The old “wisdom” about mild TBI was that it always cleared up in a matter of a few weeks to a few months and never left permanent problems. In the 1970s it became known that some 15-20% of persons with mild TBI remained symptomatic indefinitely. Within the past decade, some newer studies suggest that upwards of 25-30% of all persons who sustain a mild TBI will never return fully to normal. Risk factors for poor outcome include prior closed head injuries; age over 40; possession of the genetic mutation associated with Alzheimer’s Disease (the apoe-e4 allele); co-morbid problems such as chronic pain; pre-injury personality traits or psychological conditions that lead to magnification of injury or to pessimism about recovery; lack of good social and medical support; lack of education about TBI; and having a job with very high intellectual demands.

With moderate and severe TBI, the question is not whether the person will have some permanent deficits, but how many and which ones and what forms of medical care, retraining and living assistance will be needed. On the Glasgow Coma Scale, mild TBI is 13-15, moderate is 9-12 and severe is 3 (the lowest score a live person can get) to 8. Persons with severe TBI are non-responsive or barely responsive but only to painful stimuli. They typically have skull fractures and bleeding within the cranium. Examples are subdural and epidural hematomas, which are blood clots that develop from tearing of blood vessels that run through the membranes covering the brain, the 3 meninges (the dura, arachnoid and pia mater). Epidural hematomas grow very rapidly and have the capacity to kill or severely damage the brain of the victim if not quickly removed, by compressing the brain tissue and squeezing its arterial blood supply shut. Subdural hematomas develop from slow leaks and can be quite insidious. Sometimes symptoms do not develop for days. That is why ER Departments give people a closed head injury sheet telling to return if they feel OK at first, but subsequently develop headache, blurred vision, nausea or vomiting.

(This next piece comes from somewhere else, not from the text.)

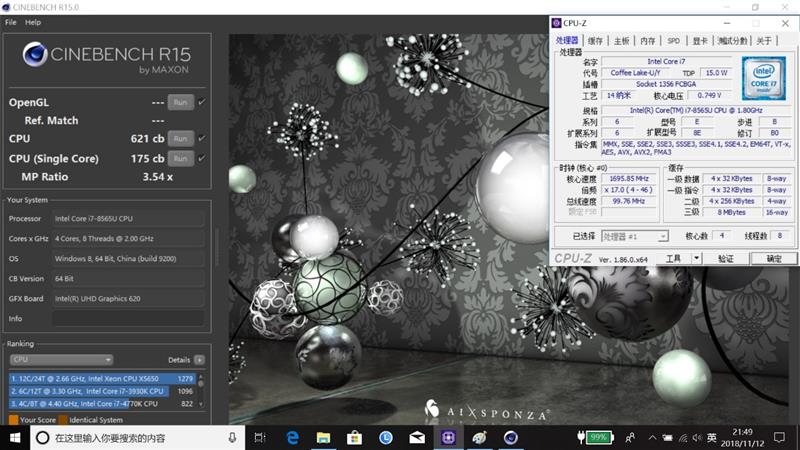This screenshot has width=800, height=450.
Task: Run the CPU benchmark test
Action: (x=180, y=138)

Any TBI, however mild, should be taken care of by a neurologist and assessed for cognitive problems by a qualified neuropsychologist, who can recommend appropriate therapies such as occupational, cognitive or speech and language. To learn more about TBI visit my other website at www.headinjurylaw.com.

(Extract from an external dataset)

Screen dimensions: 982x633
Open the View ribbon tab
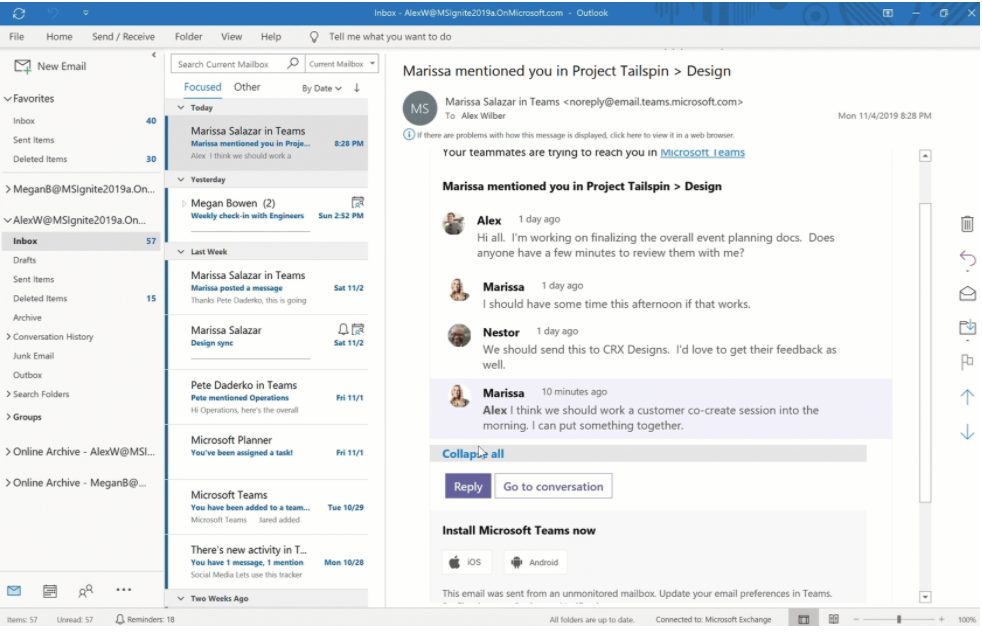(231, 37)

Consequences of Injury to the Older Bicyclist

A significant number of our clients were in their 60s or 70s when they suffered a serious, disabling injury while bicycling. All of these clients were retired and cycling was a major life focus and source of enjoyment for them. Having this activity taken away caused them ongoing depression which required psychological treatment. As we age our metabolism slows, so inactivity due to injury in one's 60s-80s can cause significant weight gain. This is a serious matter because obesity is associated with increased risk of death from many different causes. See K Adams, "Overweight, Obesity and Mortality in a Large Prosepctive Cohort of Persons 50-71 Years Old" N Engl J. Med 355:8 page 763 (8/24/06).

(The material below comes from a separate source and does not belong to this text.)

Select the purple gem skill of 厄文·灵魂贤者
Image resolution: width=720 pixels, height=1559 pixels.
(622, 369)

Physical inactivity is also a trigger for onset of dementia in the older population. This is because physical activity stimulates release of neurotrophic growth factors in the brain that keep neurons healthy and protected against aging, and because physical activity stimulates neurogenesis (i.e. the birth of new brain cells) in the the hippocampus, the brain region responsible for memory. See article by Eva Carro, Journal of Neuroscience April 15, 2000 20(8)2926-2933. Studies by geriatrician Wayne McCormick of the University of Washington in published in the Annals of Internal Medicine and epidemiologist Constantine Lyketsos of Johns Hopkins University both showed that regular excercise lowers the risk of dementia by 30-40% in the older population. Thus it is important for an injured cyclist who can no longer ride in his 60s-80s to focus attention on getting psychological evaluation for depression (with treatment if appropriate), working with a nutritionist to keep their weight in check and findingnew ways to keep physically active that do not involve bicycling, as well as making sure to stay as mentally active as possible.